El Loco los recibió rodeado por su gente en el fondo de una habitación que estaba medio a oscuras. Saludó a Guarincho y enseguida se sucedieron las presentaciones: un escueto apretón de manos sin mediar palabra mientras sus ojos lo examinaban con cuidado. De manera muy formal Guarincho le explicó el motivo de la visita, con su acento zezeoso venido del campo de la provincia de Entre Ríos. Lo presentó como un buen compañero que estaba allí para ayudarlos. Habló de justicia y esperanza, invocó a Perón y a los trabajadores y dejó caer las palabras mágicas: la lucha y la organización, ambos conceptos muy vagos, ideales u objetivos que había que lograr aunque ni Guarincho ni mucho menos él mismo sabían en qué podían consistir.
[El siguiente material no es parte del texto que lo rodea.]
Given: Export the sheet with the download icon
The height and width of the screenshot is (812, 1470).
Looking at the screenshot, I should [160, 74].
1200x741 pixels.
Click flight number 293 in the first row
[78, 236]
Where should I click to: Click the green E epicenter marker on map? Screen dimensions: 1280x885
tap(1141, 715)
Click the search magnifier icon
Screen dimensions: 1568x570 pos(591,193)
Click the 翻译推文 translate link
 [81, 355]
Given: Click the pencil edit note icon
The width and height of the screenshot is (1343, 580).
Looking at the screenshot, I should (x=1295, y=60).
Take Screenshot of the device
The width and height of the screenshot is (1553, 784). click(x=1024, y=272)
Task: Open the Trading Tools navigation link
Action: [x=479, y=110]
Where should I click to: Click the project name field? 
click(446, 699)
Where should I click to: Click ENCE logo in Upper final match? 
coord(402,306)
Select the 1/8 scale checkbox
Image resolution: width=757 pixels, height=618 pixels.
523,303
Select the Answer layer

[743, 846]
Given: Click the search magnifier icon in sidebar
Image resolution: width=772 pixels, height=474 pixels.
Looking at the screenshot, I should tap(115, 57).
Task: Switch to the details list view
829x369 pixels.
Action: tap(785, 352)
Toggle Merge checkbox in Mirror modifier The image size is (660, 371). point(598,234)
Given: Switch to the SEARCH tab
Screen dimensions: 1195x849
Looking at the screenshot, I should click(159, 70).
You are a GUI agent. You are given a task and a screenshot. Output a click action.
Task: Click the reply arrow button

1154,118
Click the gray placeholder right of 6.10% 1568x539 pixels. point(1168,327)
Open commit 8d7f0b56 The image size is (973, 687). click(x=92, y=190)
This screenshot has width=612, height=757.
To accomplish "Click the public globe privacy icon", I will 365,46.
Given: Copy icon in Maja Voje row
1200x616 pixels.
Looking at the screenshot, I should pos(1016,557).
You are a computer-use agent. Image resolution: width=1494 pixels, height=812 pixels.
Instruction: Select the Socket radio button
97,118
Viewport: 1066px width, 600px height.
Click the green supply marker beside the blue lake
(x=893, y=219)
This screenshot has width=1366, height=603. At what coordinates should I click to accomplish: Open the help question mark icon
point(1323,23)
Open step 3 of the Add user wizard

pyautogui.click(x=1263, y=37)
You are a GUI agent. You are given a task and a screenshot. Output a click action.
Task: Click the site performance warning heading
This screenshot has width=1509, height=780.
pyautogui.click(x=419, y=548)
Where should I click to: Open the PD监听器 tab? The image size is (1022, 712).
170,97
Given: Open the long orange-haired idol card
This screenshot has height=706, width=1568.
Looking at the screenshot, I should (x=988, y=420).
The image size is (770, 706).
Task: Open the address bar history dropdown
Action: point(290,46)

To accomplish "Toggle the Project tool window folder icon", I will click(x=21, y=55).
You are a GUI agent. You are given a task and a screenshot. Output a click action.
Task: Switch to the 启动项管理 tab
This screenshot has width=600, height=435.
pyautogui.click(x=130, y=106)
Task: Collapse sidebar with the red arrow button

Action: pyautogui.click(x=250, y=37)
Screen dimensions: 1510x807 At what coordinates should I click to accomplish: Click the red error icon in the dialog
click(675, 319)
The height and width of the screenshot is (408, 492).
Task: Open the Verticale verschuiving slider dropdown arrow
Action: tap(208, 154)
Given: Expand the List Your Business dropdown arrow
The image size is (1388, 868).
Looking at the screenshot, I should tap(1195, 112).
En realidad, “organizarse” era la etiqueta de un cambio de conciencia o de estado que les permitiría acceder a otra experiencia. La diferencia que lo separaba de los demás era que, aun cuando él no sabía en qué consistía estar organizados, sí estaba en condiciones de explicarlo y además estaba guiado por una poderosa voluntad. Llegar a trasmitir esa voluntad era algo mágico y trascendental.

Mario se mantuvo en silencio sin prestar atención alguna al discurso negociador de Guarincho. Parecía tener la mente ocupada en cualquier cosa, pero él sintió que no le quitaba los ojos de encima. Lo mismo hizo él, guiado por una especie de sentido fatídico del deber. Tenía que hacerlo, estaba allí para eso, era su función y su obligación. Nunca ha vuelto a tener ese sentido del deber. Las dos cosas que le complacían de su tarea eran la experiencia de no ser el mismo sino otro, como una identidad doble y consistente, la de dos almas encerradas en el mismo cuerpo; y la experiencia del deber, que no sentía como una forma de enajenación –aunque seguramente lo era– sino de extrañamiento: por una vez, conseguía dejar de ser  yo –EL–, no le estaba permitido serlo sino que debía pensar y actuar como ese otro que conocían  Guarincho y el Loco Mario. Había asumido ese mandato como algo natural y espontáneo, como una profesión de fe.

Permaneció firme y en silencio y, cuando parecía que el alegato de Guarincho para ganarse el favor de Mario fracasaría, el Loco hizo un gesto de decisión, se puso de pie y le dedicó una sonrisa franca y cómplice, como si lo hubiera reconocido. Trato hecho, tendrían camión.